Henrique Martin estaria no controle da aeronave Seneca EMB-810D pertencente à Amapil, empresa com atividades voltadas para táxi aéreo, prestando inclusive o serviço de Unidade de Terapia Intensiva (UTI) Aérea, e que possui uma série de aviões bimotores. 

Conforme registro junto à Agência Nacional de Aviação Civil (Anac), a aeronave em questão, de prefixo PT-WYQ, foi fabricada em 1983, sendo transferida para a Amapil em 21 de agosto de 2024. Com capacidade para decolar com o peso máximo de 2.155 quilos, o avião transporta até seis passageiros. 

Cabe destacar que esse avião trata-se de um bimotor considerado versátil, pois têm capacidade de pousar nas mais diversas superfícies, como grama, asfalto ou até mesmo na terra. 

Junto de Henrique estaria Lydia Möcklinghoff, zoóloga alemã e jornalista científica que já comandou podcasts, escreveu livros e aparecia como figura frequente em programas de rádio e televisão. 

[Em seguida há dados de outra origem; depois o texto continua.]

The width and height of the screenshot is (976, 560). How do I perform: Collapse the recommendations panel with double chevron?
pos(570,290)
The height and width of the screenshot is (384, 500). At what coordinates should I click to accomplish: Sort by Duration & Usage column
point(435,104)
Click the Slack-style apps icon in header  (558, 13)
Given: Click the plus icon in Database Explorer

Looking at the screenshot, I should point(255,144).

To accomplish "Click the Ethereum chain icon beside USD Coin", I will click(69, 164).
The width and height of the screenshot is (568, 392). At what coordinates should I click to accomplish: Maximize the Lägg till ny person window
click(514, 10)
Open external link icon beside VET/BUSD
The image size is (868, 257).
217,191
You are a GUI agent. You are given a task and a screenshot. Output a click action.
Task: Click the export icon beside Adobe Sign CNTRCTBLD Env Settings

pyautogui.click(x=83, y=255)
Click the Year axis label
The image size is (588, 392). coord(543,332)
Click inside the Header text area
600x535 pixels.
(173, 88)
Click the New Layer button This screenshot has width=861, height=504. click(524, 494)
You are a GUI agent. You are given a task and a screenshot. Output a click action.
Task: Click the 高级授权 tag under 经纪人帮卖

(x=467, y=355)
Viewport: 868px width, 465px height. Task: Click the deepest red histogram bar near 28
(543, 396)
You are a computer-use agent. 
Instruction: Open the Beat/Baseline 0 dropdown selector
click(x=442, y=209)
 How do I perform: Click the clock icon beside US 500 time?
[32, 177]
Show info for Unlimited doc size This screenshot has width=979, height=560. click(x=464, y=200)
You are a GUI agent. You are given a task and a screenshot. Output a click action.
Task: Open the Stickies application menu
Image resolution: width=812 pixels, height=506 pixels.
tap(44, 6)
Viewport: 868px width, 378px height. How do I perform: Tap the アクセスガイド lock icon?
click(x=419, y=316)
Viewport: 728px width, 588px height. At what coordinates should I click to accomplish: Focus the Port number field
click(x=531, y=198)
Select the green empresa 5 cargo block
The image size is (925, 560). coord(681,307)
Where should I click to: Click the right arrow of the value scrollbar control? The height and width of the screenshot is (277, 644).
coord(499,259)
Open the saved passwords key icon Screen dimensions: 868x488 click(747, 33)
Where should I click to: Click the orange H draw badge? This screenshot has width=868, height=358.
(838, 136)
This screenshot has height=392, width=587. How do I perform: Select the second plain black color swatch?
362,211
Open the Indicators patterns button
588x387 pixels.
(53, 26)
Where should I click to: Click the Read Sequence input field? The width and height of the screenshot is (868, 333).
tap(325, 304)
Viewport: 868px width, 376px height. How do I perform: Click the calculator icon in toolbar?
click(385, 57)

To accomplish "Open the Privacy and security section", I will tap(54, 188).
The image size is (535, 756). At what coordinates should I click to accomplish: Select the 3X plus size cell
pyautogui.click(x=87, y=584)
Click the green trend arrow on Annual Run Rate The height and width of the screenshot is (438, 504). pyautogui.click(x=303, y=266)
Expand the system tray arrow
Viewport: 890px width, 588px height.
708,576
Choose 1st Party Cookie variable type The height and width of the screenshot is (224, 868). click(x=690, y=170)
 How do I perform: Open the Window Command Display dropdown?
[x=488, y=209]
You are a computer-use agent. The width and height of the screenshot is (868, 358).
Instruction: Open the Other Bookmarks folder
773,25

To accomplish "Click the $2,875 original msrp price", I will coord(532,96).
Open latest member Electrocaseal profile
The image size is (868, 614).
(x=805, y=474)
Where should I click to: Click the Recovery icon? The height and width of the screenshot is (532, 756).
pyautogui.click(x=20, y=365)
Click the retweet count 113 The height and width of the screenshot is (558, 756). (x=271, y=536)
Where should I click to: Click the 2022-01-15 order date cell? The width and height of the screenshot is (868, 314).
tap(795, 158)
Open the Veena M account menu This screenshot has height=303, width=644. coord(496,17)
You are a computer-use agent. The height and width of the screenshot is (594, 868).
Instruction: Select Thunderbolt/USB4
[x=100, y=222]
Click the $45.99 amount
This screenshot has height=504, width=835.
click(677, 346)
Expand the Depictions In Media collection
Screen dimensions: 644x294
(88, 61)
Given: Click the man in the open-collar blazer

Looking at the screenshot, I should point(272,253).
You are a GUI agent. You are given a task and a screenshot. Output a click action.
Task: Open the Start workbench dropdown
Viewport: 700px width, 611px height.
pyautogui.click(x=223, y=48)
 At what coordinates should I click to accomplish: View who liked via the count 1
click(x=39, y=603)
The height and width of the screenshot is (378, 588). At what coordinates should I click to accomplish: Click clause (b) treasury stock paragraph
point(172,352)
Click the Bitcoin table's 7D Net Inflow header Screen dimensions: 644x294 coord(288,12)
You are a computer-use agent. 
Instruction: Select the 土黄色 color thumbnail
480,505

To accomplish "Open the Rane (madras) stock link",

Apresentadora e produtora do podcast "Tierisch!" para o canal alemão Weltwach, Lydia já foi o rosto do programa similar desenvolvido pela revista GEO. Escritora freelancer, a aventureira e especialista em biodiversidade e conservação de espécies estaria indo rumo ao Pantanal. 

Como mostram os stories gravados no dia anterior,  Lydia teria deixado a cidade do Rio de Janeiro em voo ainda no fim da tarde de ontem (02). Escritora dos livros "Ich glaub mein Puma pfeift" (Acho que minha puma está assobiando) e "Die Supernasen" (Os Super Narizes), ela dedicou parte de seus estudos ao monitoramento de tamanduás-bandeira e demais mamíferos do Pantanal. 

Entenda

Logo nas primeiras horas desta sexta-feira (03), dia esse que amanheceu debaixo de forte neblina em Campo Grande, equipes do Corpo de Bombeiros foram acionadas para atender ocorrência de queda de aeronave registrada nas proximidades do Aeroporto Santa Maria.

André Luiz Jacques, que possui patente de 2° tenente médico, repassou que o Corpo de Bombeiros foi acionado por volta de 07h e disse que não foi possível de imediato identificar qualquer sinal de acidente, como cortinas de fumaça, fogo ou qualquer outro indicativo.

"Fizemos buscas aí e acabamos encontrando a aeronave, pelo que a gente viu ali com duas vítimas. Me parece uma do sexo feminino, outra do masculino, mas a situação é bem crítica. Só de a gente olhar, a gente vê que é uma situação meio incompatível com a vida mesmo.

A aeronave está toda retorcida, as peças a gente não consegue nem saber do que que é exatamente. Mas realmente virou uma caixinha de fósforo, digamos assim", diz André Luiz Jacques.

Campo Grande amanheceu sob forte neblina nesta sexta-feira (03), o que pode ter influenciado no acidente registrado próximo ao Aeroporto Santa Maria.

In loco, a equipe do Correio do Estado constatou que a queda aconteceu em uma área privada. No local, o proprietário da pista privada Aero Rural, Eder Corrêa, confirmou que ouviu o primeiro indicativo de possível queda de aeronave entre 06h30 e 06h45 de hoje (03).